Directly transfer files between ResearchDrive and your jobs

Introduction

CHTC is launching a pilot program in which users can directly transfer files between ResearchDrive and their jobs. This can remove the additional step of uploading or downloading data to and from CHTC data storage locations.

⚗️ UWDF/ResearchDrive Pilot Program

Currently the UWDF/ResearchDrive feature is in its pilot phase and is not yet widely available to CHTC users. This file transfer feature is still under testing and may have occasional issues or bugs.

If you are interested in testing this feature, contact us at chtc@cs.wisc.edu.

Overview

Users can transfer files directly between ResearchDrive and their jobs by using the UW Data Federation (UWDF) and the Pelican Platform (which also powers the osdf:/// file transfer plugin). This integration can remove the additional step of uploading or downloading data to and from CHTC data storage locations, saving time and disk space.

In this way, ResearchDrive behaves as a “staging” location for data to be used in jobs.

A diagram illustrating data transfer between CHTC data spaces, ResearchDrive, and Execution Points (where jobs are run).

A diagram illustrating data transfer between CHTC data spaces, ResearchDrive, and Execution Points (where jobs are run).
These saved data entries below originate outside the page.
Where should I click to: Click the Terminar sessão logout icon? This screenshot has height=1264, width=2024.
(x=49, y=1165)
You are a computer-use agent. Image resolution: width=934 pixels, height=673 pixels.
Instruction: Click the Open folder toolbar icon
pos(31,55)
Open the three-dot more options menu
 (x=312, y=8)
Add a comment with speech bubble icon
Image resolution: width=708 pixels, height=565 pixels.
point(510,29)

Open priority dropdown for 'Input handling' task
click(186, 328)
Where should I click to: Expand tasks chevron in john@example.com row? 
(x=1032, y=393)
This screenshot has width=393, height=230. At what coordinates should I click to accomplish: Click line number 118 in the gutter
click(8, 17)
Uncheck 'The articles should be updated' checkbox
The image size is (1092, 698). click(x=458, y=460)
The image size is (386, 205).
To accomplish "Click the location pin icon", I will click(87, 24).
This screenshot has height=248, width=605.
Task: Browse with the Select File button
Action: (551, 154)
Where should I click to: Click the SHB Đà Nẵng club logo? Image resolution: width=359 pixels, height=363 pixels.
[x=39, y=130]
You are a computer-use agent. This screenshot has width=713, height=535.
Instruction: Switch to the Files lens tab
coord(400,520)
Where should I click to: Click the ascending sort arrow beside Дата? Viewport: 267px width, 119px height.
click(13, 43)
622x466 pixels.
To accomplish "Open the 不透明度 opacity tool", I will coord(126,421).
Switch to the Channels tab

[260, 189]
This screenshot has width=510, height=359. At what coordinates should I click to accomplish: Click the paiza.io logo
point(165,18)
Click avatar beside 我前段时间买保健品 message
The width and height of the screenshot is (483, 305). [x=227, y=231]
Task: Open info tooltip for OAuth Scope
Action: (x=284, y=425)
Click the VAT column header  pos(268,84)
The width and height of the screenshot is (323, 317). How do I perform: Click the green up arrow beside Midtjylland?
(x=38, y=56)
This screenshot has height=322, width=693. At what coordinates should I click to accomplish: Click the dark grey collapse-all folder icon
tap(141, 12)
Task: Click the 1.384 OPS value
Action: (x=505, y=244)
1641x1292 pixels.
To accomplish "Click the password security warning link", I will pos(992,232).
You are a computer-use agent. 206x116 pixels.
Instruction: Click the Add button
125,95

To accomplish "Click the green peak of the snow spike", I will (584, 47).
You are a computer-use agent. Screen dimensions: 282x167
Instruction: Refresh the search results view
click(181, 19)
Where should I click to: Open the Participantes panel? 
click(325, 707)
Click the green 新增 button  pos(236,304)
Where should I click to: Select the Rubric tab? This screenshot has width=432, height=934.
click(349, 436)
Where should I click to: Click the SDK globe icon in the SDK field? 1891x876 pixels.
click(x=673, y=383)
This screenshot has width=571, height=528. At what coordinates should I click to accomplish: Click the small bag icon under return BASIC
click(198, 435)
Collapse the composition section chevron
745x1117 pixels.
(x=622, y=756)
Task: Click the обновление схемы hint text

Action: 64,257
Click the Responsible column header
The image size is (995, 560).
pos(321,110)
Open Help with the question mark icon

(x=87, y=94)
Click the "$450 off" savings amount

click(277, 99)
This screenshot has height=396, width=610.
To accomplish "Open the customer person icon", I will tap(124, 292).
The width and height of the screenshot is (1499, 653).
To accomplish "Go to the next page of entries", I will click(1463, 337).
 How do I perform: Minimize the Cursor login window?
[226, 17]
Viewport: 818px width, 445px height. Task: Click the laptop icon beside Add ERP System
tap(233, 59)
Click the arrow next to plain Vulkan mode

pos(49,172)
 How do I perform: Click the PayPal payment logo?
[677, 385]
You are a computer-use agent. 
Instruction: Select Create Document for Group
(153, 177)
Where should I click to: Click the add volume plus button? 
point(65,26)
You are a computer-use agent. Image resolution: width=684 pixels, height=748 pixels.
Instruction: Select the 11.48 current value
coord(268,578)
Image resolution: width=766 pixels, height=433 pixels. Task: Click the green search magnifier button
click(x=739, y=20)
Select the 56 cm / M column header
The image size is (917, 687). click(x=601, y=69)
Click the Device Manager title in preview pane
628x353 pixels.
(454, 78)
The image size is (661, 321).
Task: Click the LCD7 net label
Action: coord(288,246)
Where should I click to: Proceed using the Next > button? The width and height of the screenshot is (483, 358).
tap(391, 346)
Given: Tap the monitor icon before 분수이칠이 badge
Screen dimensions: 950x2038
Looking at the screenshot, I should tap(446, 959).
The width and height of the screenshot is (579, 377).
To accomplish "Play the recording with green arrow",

Is UWDF/ResearchDrive right for me?

This feature is ideal for researchers who:

  • Have existing access to their PI’s ResearchDrive
  • Need to run computations with data already on ResearchDrive
  • Work with large datasets
  • Need to transfer the same data to multiple jobs

Other considerations

  • Restricted ResearchDrives are ineligible for this service.
  • CHTC will only be able to access files within a “CHTC” subdirectory within the PI’s ResearchDrive. Any files outside of this directory are inaccessible to our systems.
  • ResearchDrive has a hard limit of 25 TB for its free service. Your PI can pay to have the cap increased but they will only be charged for the amount over the 25 TB that is used.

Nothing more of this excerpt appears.